To minimize the risk of financial abuse, you can place limits on the power of attorney and the powers held by the agent under the power of attorney. One way to reduce the agent’s power is to compel the agent to submit an annual accounting to an attorney or financial planner.

It is also helpful to have many people, including family members and financial professionals, participate in the decision-making process concerning the older person. Measures should be taken to lessen isolation of the elderly person, who may be more susceptible to fraudulent people if few or no friends and family members are in contact.

Above all, checking on your loved one regularly is the best way to keep track of any serious/drastic changes that might be severely impacting their lives.

What are the Legal Consequences of Financial Abuse of the Elderly?

Financially abusing an elderly person can result in some serious legal consequences.

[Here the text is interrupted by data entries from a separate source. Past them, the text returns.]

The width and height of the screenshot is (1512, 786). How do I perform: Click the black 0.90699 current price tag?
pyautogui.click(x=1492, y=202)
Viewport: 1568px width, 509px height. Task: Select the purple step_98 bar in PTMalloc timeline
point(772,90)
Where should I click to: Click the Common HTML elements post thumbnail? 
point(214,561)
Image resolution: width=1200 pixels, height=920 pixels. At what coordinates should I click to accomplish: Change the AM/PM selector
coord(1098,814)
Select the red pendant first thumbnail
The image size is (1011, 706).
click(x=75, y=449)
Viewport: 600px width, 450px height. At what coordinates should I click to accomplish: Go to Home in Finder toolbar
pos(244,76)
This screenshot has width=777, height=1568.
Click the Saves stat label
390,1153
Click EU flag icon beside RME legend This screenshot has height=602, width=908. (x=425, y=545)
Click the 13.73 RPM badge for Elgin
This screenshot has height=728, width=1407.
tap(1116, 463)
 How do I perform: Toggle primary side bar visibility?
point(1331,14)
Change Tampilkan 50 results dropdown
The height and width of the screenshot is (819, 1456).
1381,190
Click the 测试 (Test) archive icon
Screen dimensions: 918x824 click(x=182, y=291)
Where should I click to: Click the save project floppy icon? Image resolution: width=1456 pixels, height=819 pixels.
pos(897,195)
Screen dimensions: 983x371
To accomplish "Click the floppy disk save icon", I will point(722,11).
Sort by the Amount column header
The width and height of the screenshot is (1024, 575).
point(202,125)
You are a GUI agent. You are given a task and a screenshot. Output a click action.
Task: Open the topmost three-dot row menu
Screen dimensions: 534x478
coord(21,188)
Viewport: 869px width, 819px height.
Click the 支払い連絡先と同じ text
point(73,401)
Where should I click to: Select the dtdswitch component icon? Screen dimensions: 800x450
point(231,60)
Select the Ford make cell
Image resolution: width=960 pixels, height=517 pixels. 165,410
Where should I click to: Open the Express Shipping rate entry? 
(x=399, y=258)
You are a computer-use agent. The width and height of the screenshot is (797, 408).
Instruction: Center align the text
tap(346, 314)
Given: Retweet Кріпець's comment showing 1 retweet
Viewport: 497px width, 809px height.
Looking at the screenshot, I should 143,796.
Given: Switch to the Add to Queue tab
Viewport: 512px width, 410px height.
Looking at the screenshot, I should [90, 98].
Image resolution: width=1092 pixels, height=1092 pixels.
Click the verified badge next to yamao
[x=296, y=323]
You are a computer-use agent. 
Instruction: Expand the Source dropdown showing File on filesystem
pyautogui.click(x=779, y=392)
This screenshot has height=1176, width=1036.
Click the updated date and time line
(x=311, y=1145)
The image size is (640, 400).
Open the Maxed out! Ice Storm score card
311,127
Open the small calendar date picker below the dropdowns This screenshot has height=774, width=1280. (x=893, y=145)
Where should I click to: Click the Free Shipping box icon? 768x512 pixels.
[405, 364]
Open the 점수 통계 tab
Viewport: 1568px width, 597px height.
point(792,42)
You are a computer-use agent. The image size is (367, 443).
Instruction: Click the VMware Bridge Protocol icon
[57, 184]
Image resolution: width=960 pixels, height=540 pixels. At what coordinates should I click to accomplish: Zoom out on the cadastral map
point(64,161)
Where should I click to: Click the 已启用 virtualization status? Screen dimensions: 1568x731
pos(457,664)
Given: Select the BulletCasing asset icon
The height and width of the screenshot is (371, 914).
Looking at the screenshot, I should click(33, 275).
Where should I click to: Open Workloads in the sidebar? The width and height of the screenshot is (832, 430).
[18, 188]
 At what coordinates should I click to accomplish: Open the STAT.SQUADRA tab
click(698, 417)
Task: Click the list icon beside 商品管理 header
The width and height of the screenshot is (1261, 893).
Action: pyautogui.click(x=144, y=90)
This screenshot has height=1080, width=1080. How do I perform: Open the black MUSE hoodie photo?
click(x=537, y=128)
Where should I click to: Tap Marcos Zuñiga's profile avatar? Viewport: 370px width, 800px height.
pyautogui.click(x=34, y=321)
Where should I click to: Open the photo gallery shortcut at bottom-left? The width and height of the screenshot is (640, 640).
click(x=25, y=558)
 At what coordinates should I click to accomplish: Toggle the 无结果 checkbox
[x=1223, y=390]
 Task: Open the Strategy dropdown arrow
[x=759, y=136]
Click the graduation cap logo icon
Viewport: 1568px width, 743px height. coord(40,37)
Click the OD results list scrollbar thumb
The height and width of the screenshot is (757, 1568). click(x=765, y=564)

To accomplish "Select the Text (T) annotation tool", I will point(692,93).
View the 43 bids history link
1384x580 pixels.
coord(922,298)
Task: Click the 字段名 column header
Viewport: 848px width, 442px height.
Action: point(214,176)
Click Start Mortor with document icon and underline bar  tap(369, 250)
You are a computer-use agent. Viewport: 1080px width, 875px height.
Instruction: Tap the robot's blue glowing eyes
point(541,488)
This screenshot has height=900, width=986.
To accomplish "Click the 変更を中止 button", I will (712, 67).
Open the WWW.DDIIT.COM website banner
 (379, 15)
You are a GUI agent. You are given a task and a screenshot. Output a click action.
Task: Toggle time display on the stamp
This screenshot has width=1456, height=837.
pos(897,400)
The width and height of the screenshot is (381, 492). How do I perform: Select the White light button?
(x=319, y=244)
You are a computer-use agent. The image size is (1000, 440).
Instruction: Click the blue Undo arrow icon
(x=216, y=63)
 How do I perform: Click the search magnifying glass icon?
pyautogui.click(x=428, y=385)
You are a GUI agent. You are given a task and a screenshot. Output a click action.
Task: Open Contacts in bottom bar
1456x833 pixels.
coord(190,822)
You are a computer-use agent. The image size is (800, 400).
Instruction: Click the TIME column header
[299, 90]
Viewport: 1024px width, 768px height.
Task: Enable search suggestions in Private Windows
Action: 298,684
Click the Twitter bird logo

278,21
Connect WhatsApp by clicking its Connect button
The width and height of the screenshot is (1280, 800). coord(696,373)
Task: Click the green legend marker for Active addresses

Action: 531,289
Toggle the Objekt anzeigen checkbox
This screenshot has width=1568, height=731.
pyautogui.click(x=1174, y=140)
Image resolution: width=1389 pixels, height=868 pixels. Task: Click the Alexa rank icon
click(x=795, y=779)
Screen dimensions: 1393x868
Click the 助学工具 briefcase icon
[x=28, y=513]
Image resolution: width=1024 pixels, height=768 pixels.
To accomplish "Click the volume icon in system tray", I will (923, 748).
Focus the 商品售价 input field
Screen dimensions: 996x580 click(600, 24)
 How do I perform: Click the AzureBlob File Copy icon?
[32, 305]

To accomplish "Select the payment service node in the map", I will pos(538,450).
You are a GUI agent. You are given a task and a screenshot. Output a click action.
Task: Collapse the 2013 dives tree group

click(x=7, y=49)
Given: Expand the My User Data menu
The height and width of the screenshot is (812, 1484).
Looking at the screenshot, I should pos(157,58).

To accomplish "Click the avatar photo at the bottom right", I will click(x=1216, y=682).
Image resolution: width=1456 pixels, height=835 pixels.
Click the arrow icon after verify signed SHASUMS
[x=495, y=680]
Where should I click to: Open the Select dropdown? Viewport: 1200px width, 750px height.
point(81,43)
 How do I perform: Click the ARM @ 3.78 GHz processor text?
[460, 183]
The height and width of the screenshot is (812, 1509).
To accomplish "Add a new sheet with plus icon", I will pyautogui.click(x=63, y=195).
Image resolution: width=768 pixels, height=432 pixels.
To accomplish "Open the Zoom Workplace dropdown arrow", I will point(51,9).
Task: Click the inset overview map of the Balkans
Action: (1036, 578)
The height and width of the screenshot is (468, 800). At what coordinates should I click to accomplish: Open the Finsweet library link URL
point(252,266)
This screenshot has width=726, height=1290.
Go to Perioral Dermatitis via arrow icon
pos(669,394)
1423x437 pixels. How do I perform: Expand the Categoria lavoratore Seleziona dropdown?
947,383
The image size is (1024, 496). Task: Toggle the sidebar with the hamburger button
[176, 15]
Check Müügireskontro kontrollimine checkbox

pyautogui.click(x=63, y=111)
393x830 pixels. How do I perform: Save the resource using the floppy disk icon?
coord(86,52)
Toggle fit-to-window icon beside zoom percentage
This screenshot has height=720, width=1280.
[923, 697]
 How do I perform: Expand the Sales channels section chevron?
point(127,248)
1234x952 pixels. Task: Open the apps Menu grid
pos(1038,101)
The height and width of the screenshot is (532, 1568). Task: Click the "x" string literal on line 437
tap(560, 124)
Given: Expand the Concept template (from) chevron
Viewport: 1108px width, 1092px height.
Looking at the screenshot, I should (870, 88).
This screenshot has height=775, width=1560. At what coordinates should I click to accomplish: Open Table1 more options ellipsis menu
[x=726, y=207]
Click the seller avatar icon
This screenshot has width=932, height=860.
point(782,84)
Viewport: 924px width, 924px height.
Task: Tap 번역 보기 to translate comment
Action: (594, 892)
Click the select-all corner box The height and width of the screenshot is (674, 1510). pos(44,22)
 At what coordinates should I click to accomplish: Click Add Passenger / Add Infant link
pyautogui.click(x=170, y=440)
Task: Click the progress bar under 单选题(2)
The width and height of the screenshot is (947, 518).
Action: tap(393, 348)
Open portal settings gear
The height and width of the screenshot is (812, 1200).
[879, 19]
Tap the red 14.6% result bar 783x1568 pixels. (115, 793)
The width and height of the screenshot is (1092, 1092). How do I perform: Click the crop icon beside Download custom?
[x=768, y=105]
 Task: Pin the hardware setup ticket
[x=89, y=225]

In many instances, a civil lawsuit may be filed in order to recover any lost money or property that was experienced by the victim. For instance, this can help compensate for lost bank account amounts, unauthorized uses of credit cards, stolen property, and other assets.

Also, criminal charges can often result in connection with financial abuse of the elderly, especially if property theft or identity theft was involved. These can result in additional legal consequences, including criminal fines and fees, and possible time in jail or prison, depending on the circumstances. Usually, the greater the amount stolen and the level of deception/theft, the longer the sentence will be.

Should I Consult an Attorney for Assistance with Elder Financial Abuse?

If you or someone you know has been the victim of elder financial abuse, then consult a elder lawyer who can advise you as to what course of action to take. An attorney can provide you with advice on how to proceed, and can assist you in court as well.